TRECHO PARA LEITURA>
☆ ☆ ☆ ☆ ☆ ☆ ☆

Título: Internet e auto-regulação: responsabilidade e crimes
Autor:
Fonte: Valor Econômico, 26/01/2005, Legislação & Tributos, p. E2

Na Idade Média, predominava o direito romano formalista e tradicional, a influência da Igreja contra a usura, além de diferentes regras, pesos e medidas em cada feudo. Nesse cenário desfavorável ao desenvolvimento do comércio, os comerciantes unem-se em corporações e ligas, cristalizando regras emergentes na forma do direito comercial, a partir de normas produzidas pelos próprios comerciantes e decisões dos cônsules - juízes eleitos pela corporação para resolver disputas comerciais. Ao invés de solidificar uma realidade paralela e rival, essas criações foram posteriormente reconhecidas e codificadas pelo direito. Chega a sociedade da informação séculos depois. Diante da dita crise do Estado soberano, não raro são discutidas propostas de auto-regulação para as relações intermediadas pela internet, buscando agilidade, constante atualização com o progresso tecnológico e garantia de conhecimento específico de importantes peculiaridades do setor econômico para a normatização de suas relações jurídicas. Apesar de apresentar grandes vantagens, não se deve esquecer que sua estrutura somente será firme na medida da solidez do interesse em que as condutas previstas sejam respeitadas. De fato, as técnicas coercitivas que a auto-regulação conta, por si só, não seriam suficientes para a desejada segurança jurídica. A conformidade da conduta às regras da auto-regulação somente é observada enquanto existe uma conveniência, um equilíbrio favorável no sistema de "sticks and carrots", das possíveis punições e dos benefícios que podem ser auferidos. Dentre esses vetores podemos apontar a reputação do agente perante o mercado, a necessidade de contínuo relacionamento empresarial com outros agentes e a adoção de padrões mínimos para obtenção de selos de qualidade. Ilustrando esse argumento, lembramos de um episódio ocorrido no ano 2000, quando uma empresa americana pontocom do setor de brinquedos, para saldar suas dívidas, pretendeu vender o banco de dados de seus consumidores, contrariamente ao pré-estabelecido não apenas por sua política de privacidade, mas também em desacordo com regras mínimas de qualidade exigidas por um selo de certificação de uma organização respeitada pelo mercado. Somente com a intervenção do Federal Trade Commission e sua identificação de aí existir uma prática desleal de comércio é que a ação foi impedida. A legislação tradicional, no caso, foi essencial para a manutenção da ordem jurídica.

☆ ☆ ☆ ☆ ☆ ☆ ☆

INSTRUÇÃO ESCRITA>
No trecho sobre internet e auto-regulação, quem eram os cônsules mencionados em relação à Idade Média?

SEGMENTO DE DADOS>
☆ ☆ ☆ ☆ ☆ ☆ ☆

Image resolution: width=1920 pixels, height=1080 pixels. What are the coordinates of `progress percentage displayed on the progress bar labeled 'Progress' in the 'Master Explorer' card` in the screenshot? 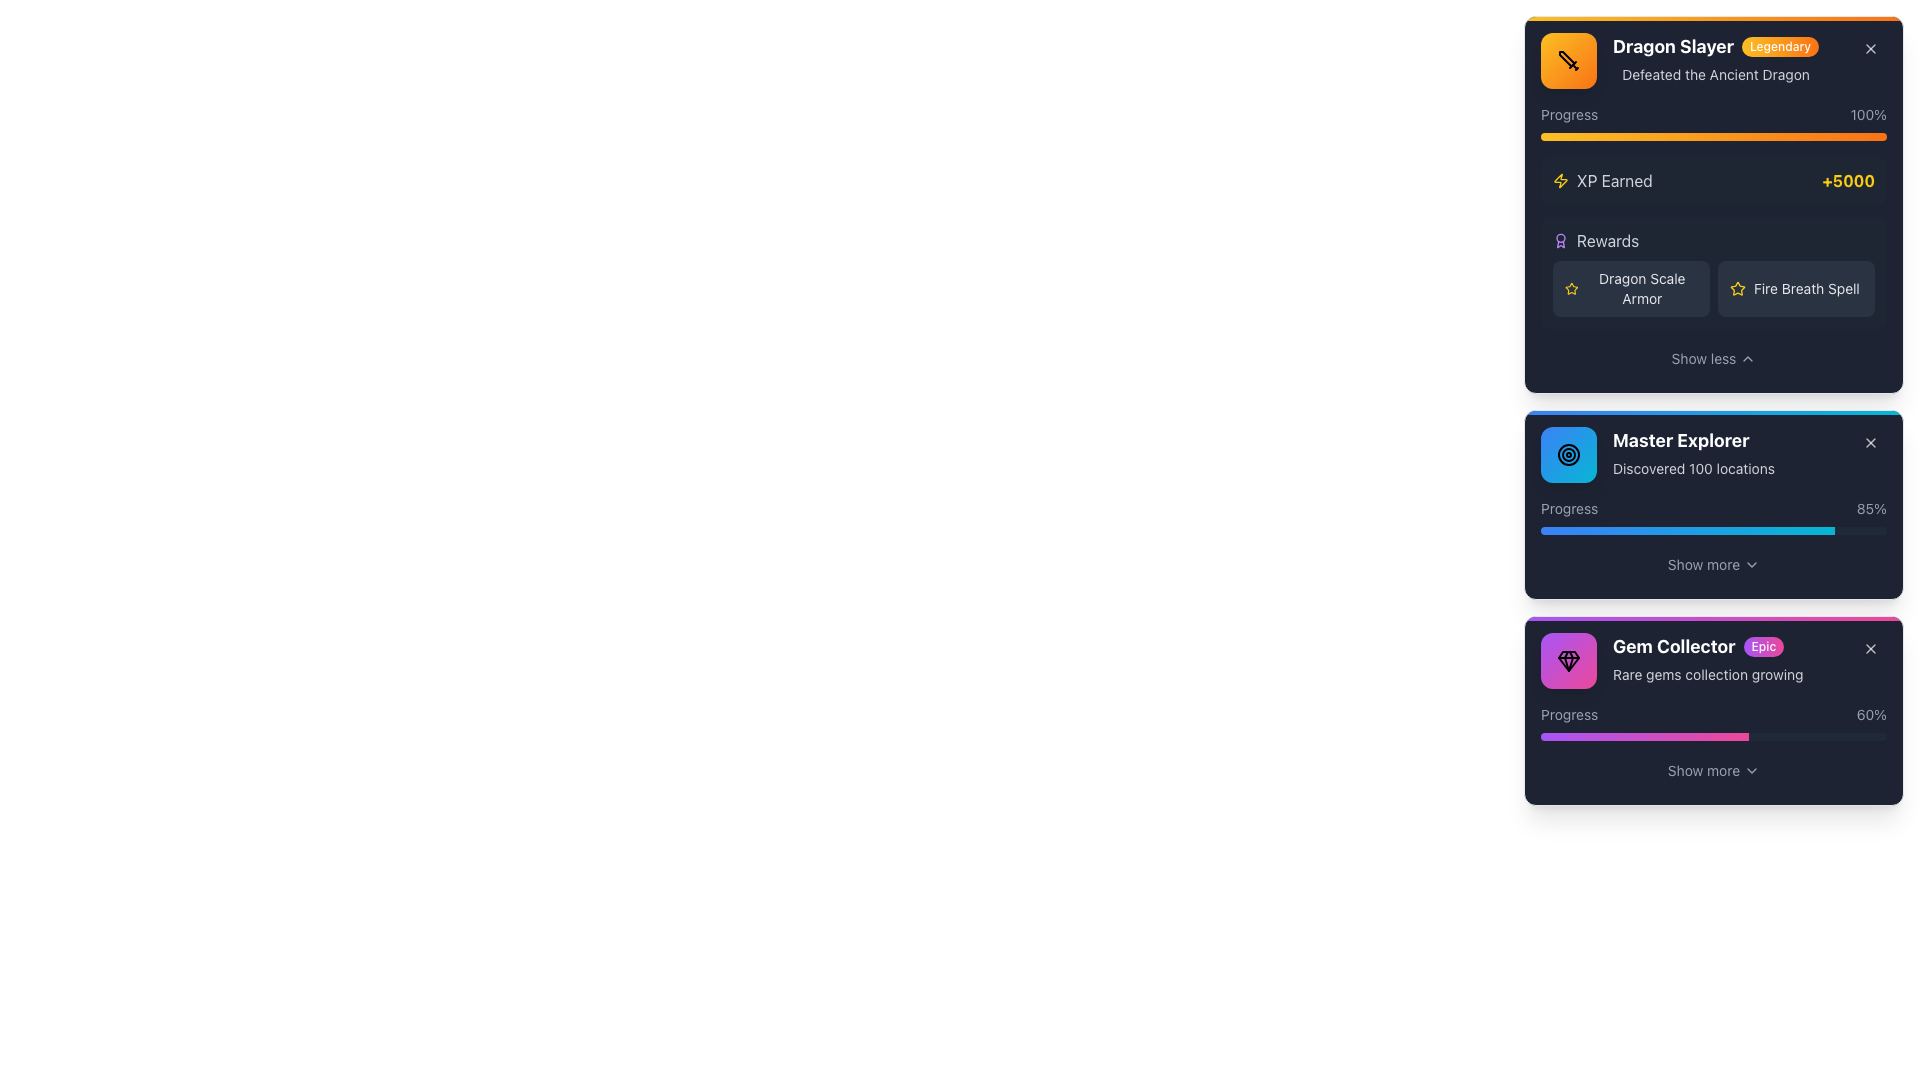 It's located at (1712, 515).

☆ ☆ ☆ ☆ ☆ ☆ ☆

SOLUÇÃO DO PROBLEMA>
Eram juízes eleitos pela corporação para resolver disputas comerciais.